We looked for metabolites (outcome) associated with chloride, sodium, potassium and bicarbonate (exposure) by running linear mixed models adjusting for age, body mass index (BMI), gender and family relatedness. We corrected for multiple comparisons using Bonferroni correction, thus giving a significant threshold of P = 2.1 × 10−5 (0.05/(592 metabolites x 4 phenotypes). We then used a stepwise backward regression model to identify a set of metabolites that were significantly associated with each phenotype using P < 0.01 as cut-off threshold.

We replicated the metabolites independently associated with serum sodium or serum potassium in 938 individuals from SHIP using linear regressions and adjusting for age, BMI and gender. Serum chloride and serum bicarbonate measurements were not available for the SHIP-TREND cohort.

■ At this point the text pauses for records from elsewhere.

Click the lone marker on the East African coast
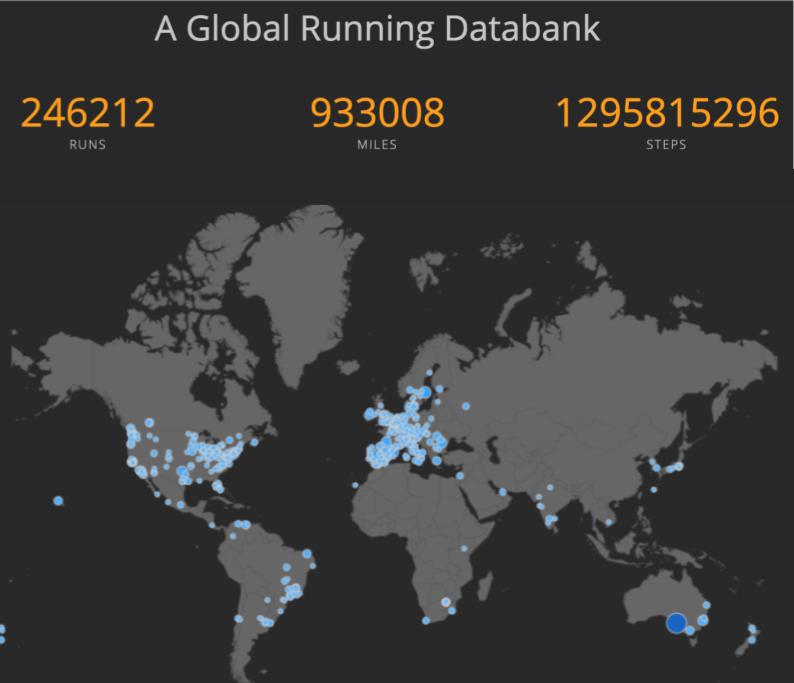The height and width of the screenshot is (683, 794). pos(464,548)
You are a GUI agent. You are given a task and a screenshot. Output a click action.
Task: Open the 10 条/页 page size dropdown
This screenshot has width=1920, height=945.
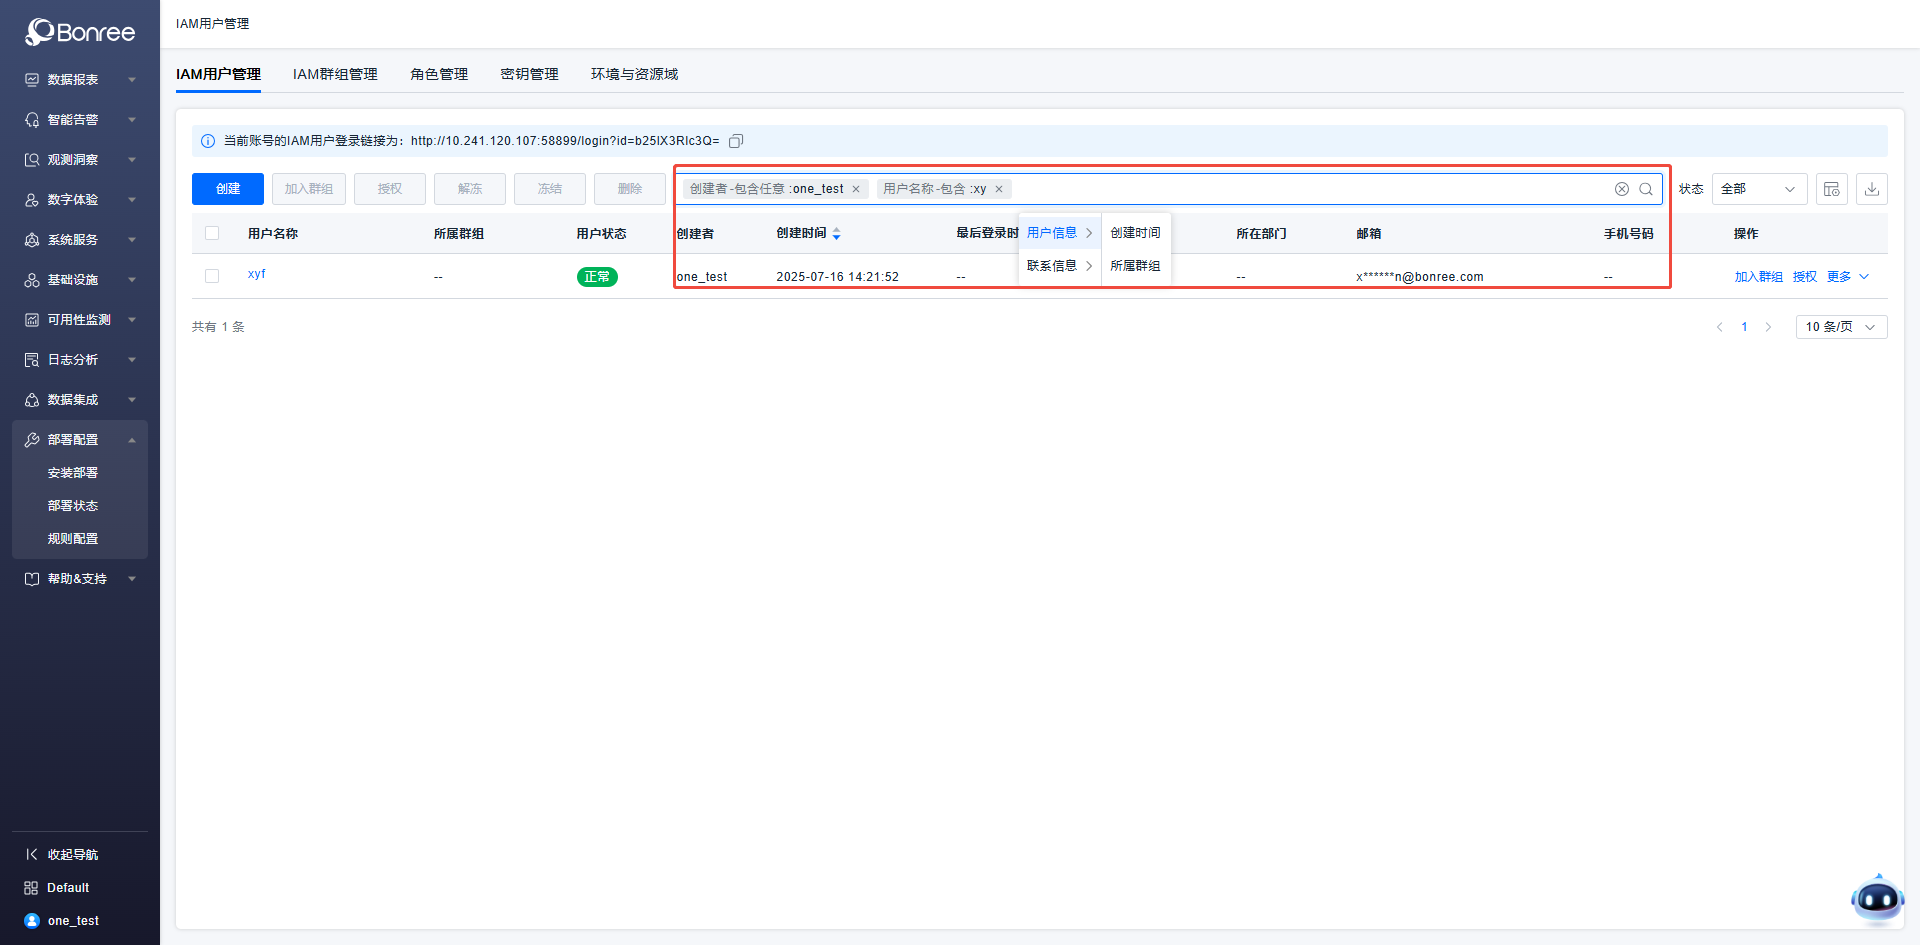pos(1840,327)
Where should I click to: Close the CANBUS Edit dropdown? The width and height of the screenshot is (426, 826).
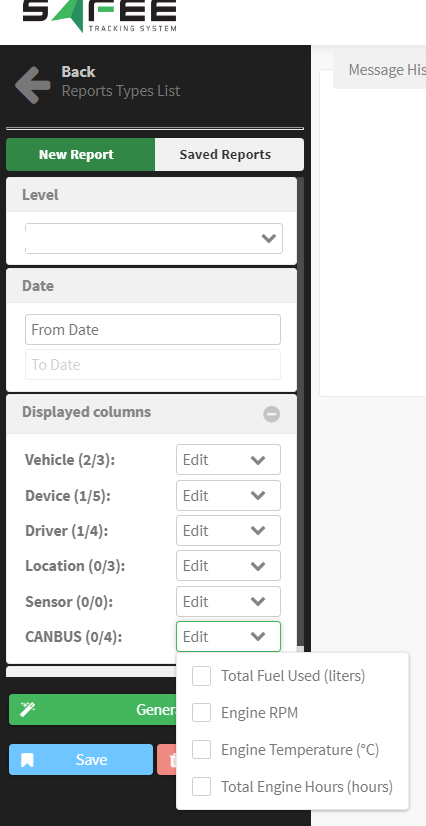(229, 636)
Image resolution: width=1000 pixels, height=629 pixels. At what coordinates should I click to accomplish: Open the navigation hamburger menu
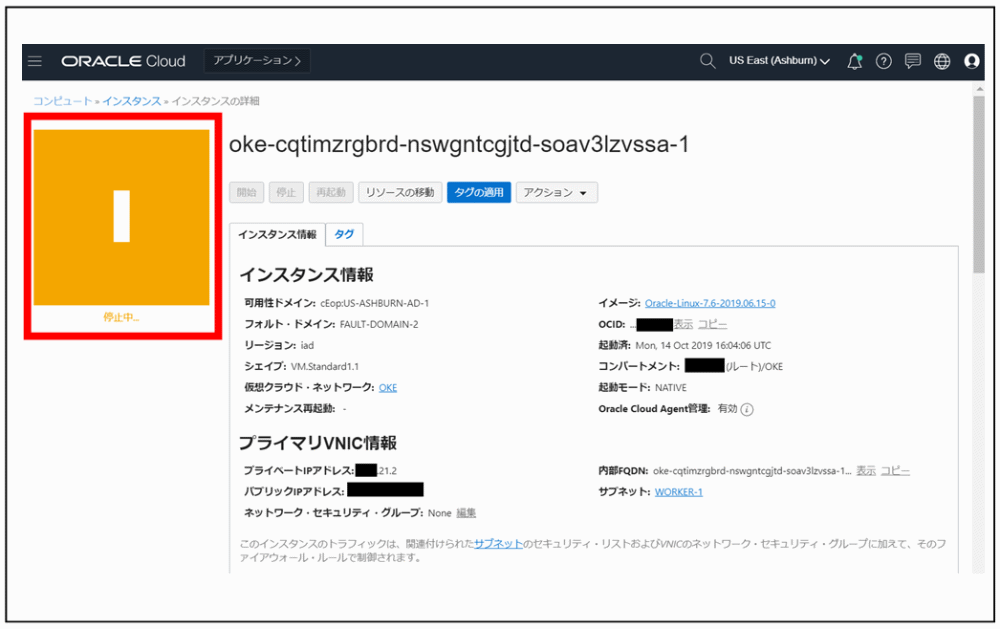35,61
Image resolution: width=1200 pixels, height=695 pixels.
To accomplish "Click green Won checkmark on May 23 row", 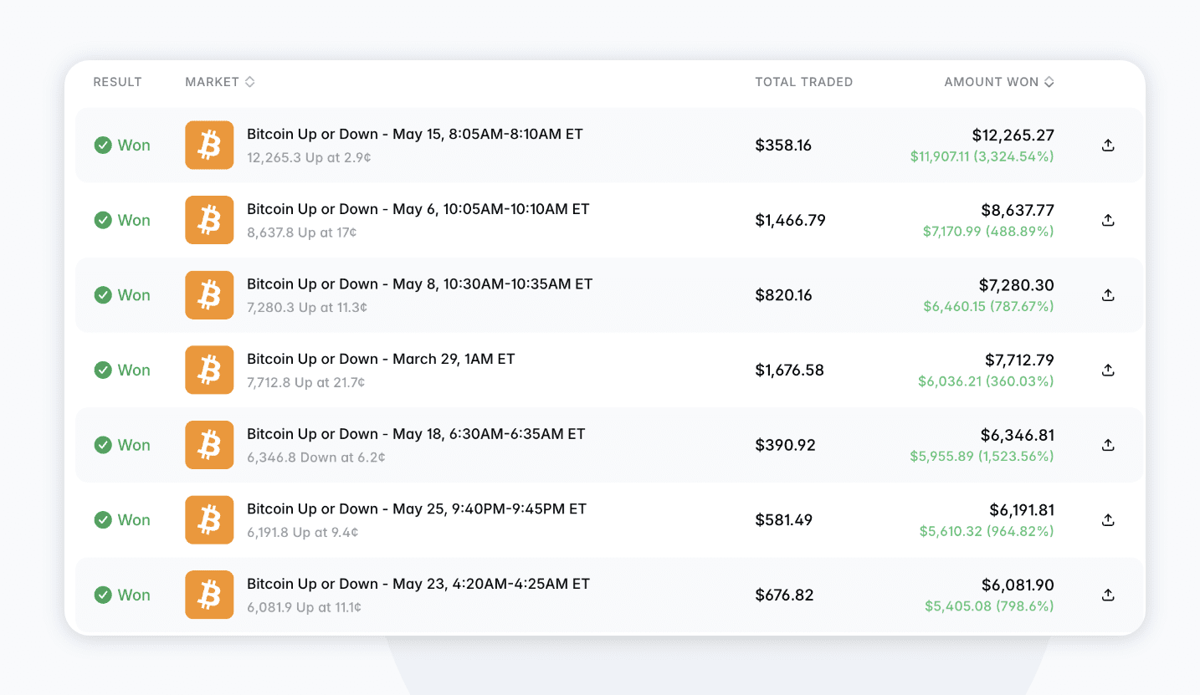I will [103, 595].
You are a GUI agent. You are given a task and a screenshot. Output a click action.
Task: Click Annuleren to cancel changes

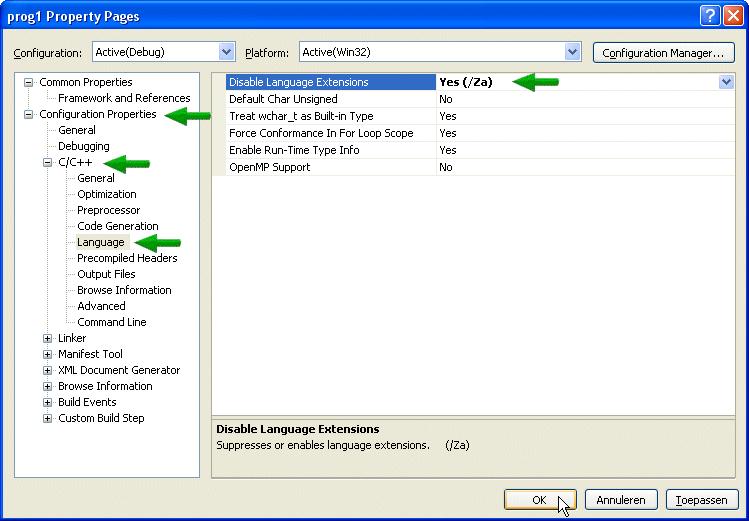point(621,499)
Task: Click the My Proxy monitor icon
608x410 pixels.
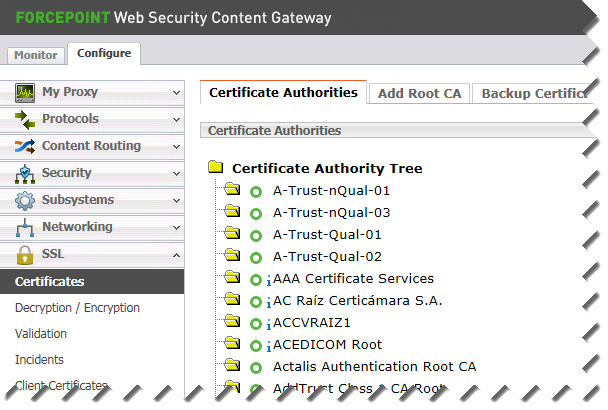Action: tap(25, 93)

Finally, for each electrolyte, we performed pathway enrichment analysis in the TwinsUK data using the PAGE algorithm implemented in the R-package piano31. Enrichment tests were performed for each given pathway while taking into account the sign of the associations. Statistical significances of all enrichment analyses were assessed using empirical p-values estimated from a background distribution of 10,000 random permutations of the variable labels, and multiple testing correction was used to correct for the number of tested pathways.

Physicochemical pathways

Acid–base balance and electrolyte homeostasis are intricately connected to maintain the internal

environment of the body within narrow and rigidly controlled limits. Thus, the study of metabolomic associations of electrolytes need to be considered in the context of these homeostatic processes. We mapped common electrolyte and acid-base patterns, based on the bicarbonate-centric physicochemical model and electroneutrality, to metabolite associations. We classified metabolites showing a hypochloremic alkalosis pattern, if they showed a nominally significant positive association with serum bicarbonate and a negative association with serum chloride and serum potassium. We contrast this from volume contraction alkalosis, which we defined as metabolites showing nominally significant positive association with serum bicarbonate, positive association with serum sodium and variable association with serum potassium and chloride. Hyperchloremic acidosis and proximal renal tubular acidosis patterns were defined by nominally significant negative association with serum bicarbonate along with positive association with serum chloride in the former and negative association with serum chloride in the latter. Pure electrolyte associations were defined as hypo- or hyper- natremia or kalemia when the metabolites showed null association with serum bicarbonate.